By using the eBook as your central pillar of content, and allowing other pieces of content like webinars and emails to flow from it, you can create a large amount of targeted content that is valued by your customers. For more about creating the right content for the right customer at the right time, check out this webinar.

3. Offer Great Value to Attract Leads

With the insane amount of content in existence, it’s getting harder and harder to attract people to become leads. Companies must excel in providing high-value content. Whether your offer is an eBook, a webinar, or even a simple article, the offering must appeal to the carefully outlined buyer.

Marketing automation allows you to scale outreach efforts

Unbounce, the landing page creation and A/B testing tool, stands out as a company offering great value to prospective leads. Through their resources, they offer all sorts of content types to appeal to different personas, such as:

4. Collect the Right Information from Your Leads

Marketers can collect a great amount of information from their leads. While pursuing leads effectively requires some data collection, what you ask depends on what you need. Marketing software companies allow marketers to inundate potential buyers with questions, but this does not mean quantity is quality. To the contrary; less is more, and narrowing the facts to what will help you connect buyers with the right offers increases the likelihood you’ll receive the responses you need from your potential buyers.

Start with making a list of all the essential data you need from your buyers. If you think you want the location of the prospect, the revenue of the company, or the website URL, add it to your list. Don’t leave anything aside; add everything you think is important. Then, take a good look at your list of attributes and start trimming down. Leave only what’s vital to score your leads (see below) and communicate with them.

For example, take a look at what PayPal does with one of the eBooks they offer. They only ask for the essential information, which likely increases the conversion rate.

5. Score Your Leads

Not all leads are the same; some are invariably more important than others for your current sales goals. That’s why lead scoring is so valuable for building automated marketing campaign.
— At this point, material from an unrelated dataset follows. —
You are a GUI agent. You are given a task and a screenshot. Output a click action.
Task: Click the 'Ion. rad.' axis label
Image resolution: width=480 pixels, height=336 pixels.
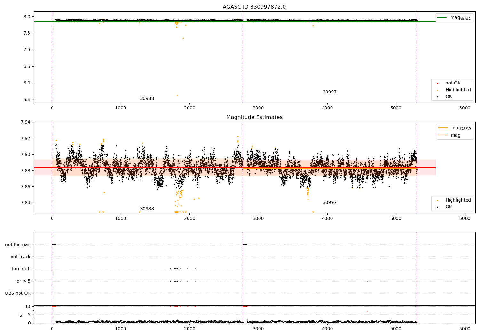point(21,269)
The process of lead scoring is straightforward: You assign a numerical score to each lead based on what they seem to be worth to you. The process of lead scoring takes place within your marketing automation and CRM software. Once you’ve defined your company’s standards for ranking leads (for example, a company with more than 50 employees is worth five points, whereas a smaller one is only worth one point), you can leave the rest to your CRM. Think of it as your internal shorthand for categorizing leads.

Lead scoring helps your marketing and sales teams determine how to prioritize their efforts. Lead scoring is crucial for scaling your business. At the end of the day, your team has finite resources and won’t be able to follow up with every lead. Even though that’s a good problem to have, you’ll still need to consider which leads are important to your business’s bottom line.

Based on the lead scoring, the content you send your leads will vary. If a lead signed up for your company’s newsletter, their lead score is most likely quite low, as they haven’t shown any purchase intent. Therefore, your communications will be focused on seeing whether they could be interested in a higher-intent type of content, such as an eBook.

If a lead signed up for an eBook and webinar, their lead score is high because it seems they will be ready to take further action. Once your CRM scores a lead high, you can send a sales rep to reach out directly to that person on a sales call or in-person meeting.

Lead scoring programs can be powerful for measuring the interaction with onboarding programs. Additionally, lead scoring programs can identify emerging advocates. Determining these supporters means your marketing power is organically multiplied by current and former clients who’ve had a positive experience with your company.